It's day 6 going into day 7 and I'm impressed with the germination so far. Mazama scored high on seedling vigor from what I remember. Even with the pre-germination this is beyond what I expected from it. We are under a severe drought right now which is making it tough to keep the seedbeds wet everywhere. I broke out the old oscillating sprinkler and put it to run 4 additional cycles in my backyard (watering 8x total including 4 cycles with my regular irrigation system). I'm grateful that we haven't had any torrential downpours but at the same time this drought is unprecedented for our area. My oak trees must be sucking up every ounce of extra water. 
front strip

backyard


----------



## Chris LI (Oct 26, 2018)

Glad to see grass babies! :yahoo:

This is fun to watch and I love the night shots! It's very gratifying to go on a successful "hunt"!


----------



## kman6234 (Jul 29, 2021)

Looking good!


----------



## LIgrass (May 26, 2017)

11 DAS, 8 DAG







I picked up this Earthwise reel and love it compared to my old clunky scotts reel mower


----------



## Jeff_MI84 (Sep 28, 2020)

@LIgrass I recently ordered the same push mower. So far what's better than the Scott's? I have the classic 20".


----------



## LIgrass (May 26, 2017)

Jeff_MI84 said:


> @LIgrass I recently ordered the same push mower. So far what's better than the Scott's? I have the classic 20".

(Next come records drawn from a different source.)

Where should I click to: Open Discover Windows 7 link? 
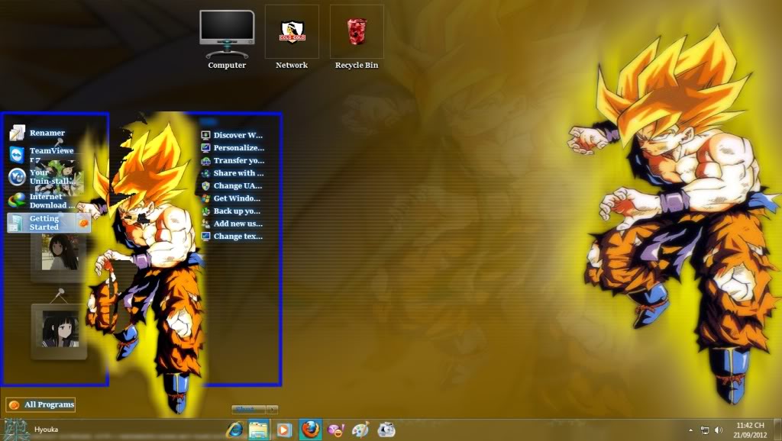click(237, 135)
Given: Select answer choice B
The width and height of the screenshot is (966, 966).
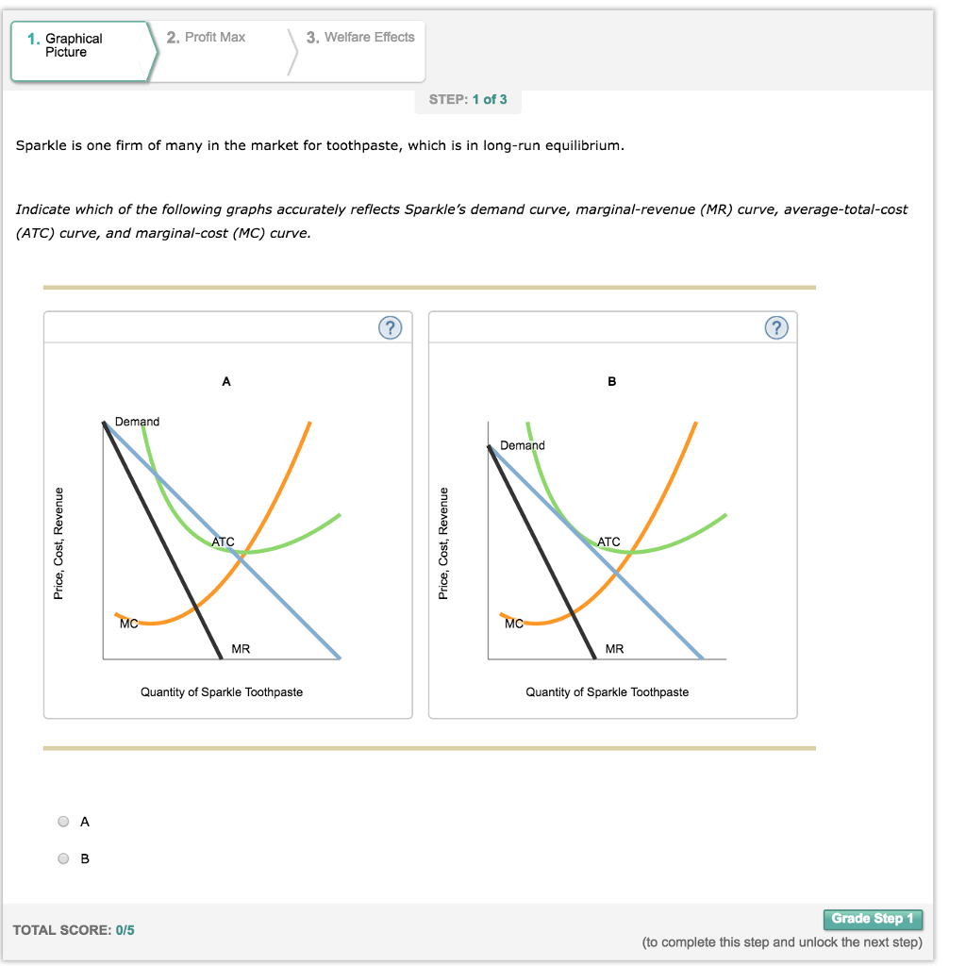Looking at the screenshot, I should pos(63,858).
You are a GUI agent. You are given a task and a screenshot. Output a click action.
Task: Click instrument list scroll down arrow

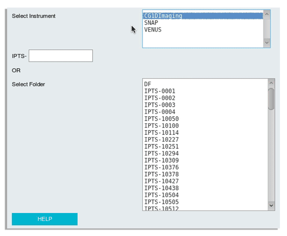pyautogui.click(x=266, y=43)
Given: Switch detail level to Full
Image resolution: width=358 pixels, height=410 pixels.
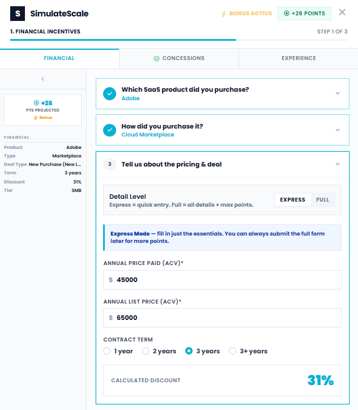Looking at the screenshot, I should (322, 200).
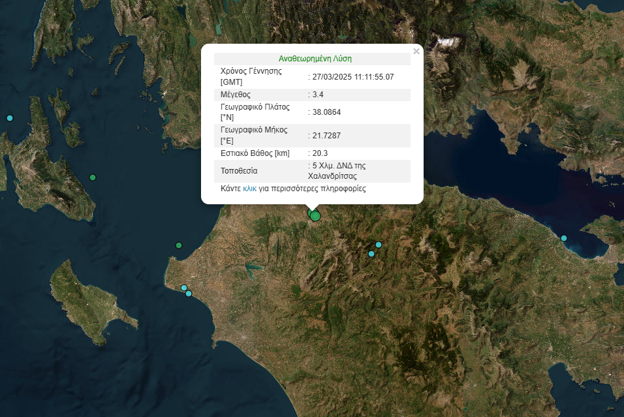Click the focal depth value 20.3

320,153
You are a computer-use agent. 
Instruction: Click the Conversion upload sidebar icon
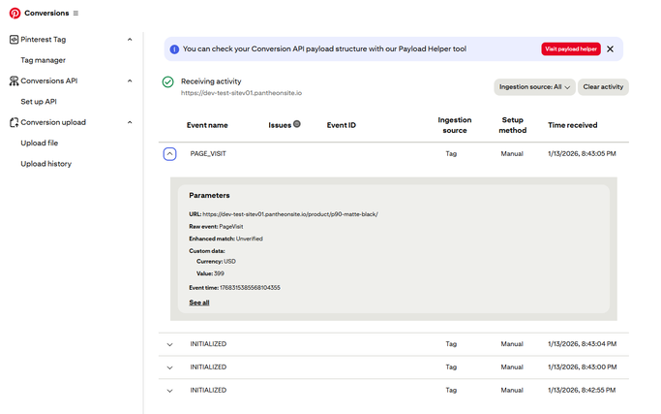[x=14, y=122]
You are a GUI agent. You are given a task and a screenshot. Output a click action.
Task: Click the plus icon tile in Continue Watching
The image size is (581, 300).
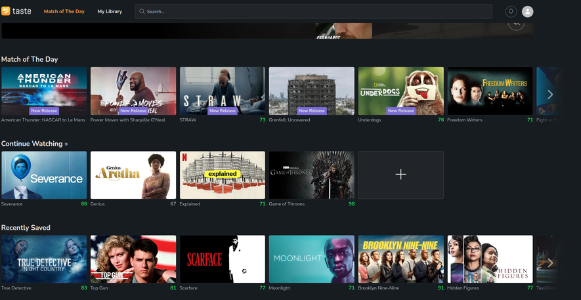click(400, 175)

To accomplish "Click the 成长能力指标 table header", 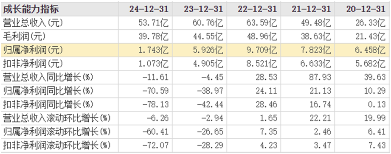I will tap(31, 9).
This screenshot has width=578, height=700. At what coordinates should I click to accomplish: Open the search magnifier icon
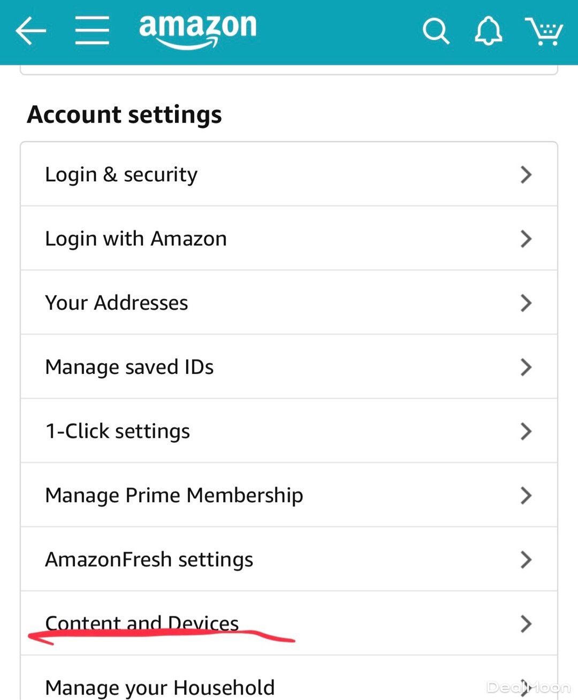(x=436, y=31)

It cuts so much finer with smoother operation at lower HOCs. The 7 blades vs. 5 on the scotts makes a big difference. Not hard at all to push through and it cuts like butter vs. the scotts which was rough. I felt like the scotts had a harder time cutting thick grass properly at low HOCs.


----------



## Jeff_MI84 (Sep 28, 2020)

@LIgrass all excellent qualities. Does it feel like it bounces less?


----------



## LIgrass (May 26, 2017)

Day- 17 DAS, 14 DAG
Things are moving fast. The Mazama is already tillering. I'm so confident with how far ahead this reno is that I sprayed 2oz / K of Tenacity (normally would do this at day 30). I can tell already Mazama is going to be super dark. I hope it blends well with the Bewitched in the hell strip

Bewitched in the back of that strip, 2 week old Mazama in foreground


Back has excellent coverage, just a couple areas look too bare. Notice the PRG stalks STILL in my lawn from July!


driveway strip 


@Jeff_MI84 - I do notice the Earthwise feels like it wants to bounce or lift off. I apply downward pressure on the handle when I mow and no problems yet.


----------



## Stuofsci02 (Sep 9, 2018)

Looks great! Should fill in well over the next couple of weeks!


----------



## Chris LI (Oct 26, 2018)

Wow! That's filling in quickly. You're right about Mazama being very dark. Between that and shade performance, it was a no-brainer for me. It is definitely darker than Bewitched, but blended well with it and Beyond. If you find that it's too much of a difference on the hellstrip, you could try swapping plugs from one area to the other once it matures, and maybe it will help them to blend together better. @NoslracNevok had done a comparison between the two awhile back in his journal in fall of 2018 and made some YT videos. 
https://thelawnforum.com/viewtopic.php?f=27&t=5204&hilit=NoslracNevok&start=80


----------



## lawn-wolverine (Aug 15, 2021)

Could you talk a bit even more about the various characteristics between 'Mazama' and 'Bewitched' please. So far, I have been pleased with my 'Mazama' late August seeding in my shady backyard. It was an overseed into a relative mishmash that did include 'Bewitched' (lighter green) and some presumably old PRG.
My wife has consistently stated how "shocked" she is at that shady backyard overseed, saying she NEVER thought it would get that thick. Admittedly, overseeding makes it difficult to discern "what's what"
Thank for any further 'Mazama' characteristics thoughts. (oh, a friend thought it was not as fine bladed as some KBG).


----------



## NoslracNevok (Jun 12, 2018)

People with Bewitched say it will darken up after a few years. How long did you have that plot in the hellstrip? If it's been there two or so years, it seems it doesn't darken up that much. The year or so I had the two mono plots, the line was always obvious. I had a third plot of 1:1 mix Mazama/Bewitched which looked blotchy.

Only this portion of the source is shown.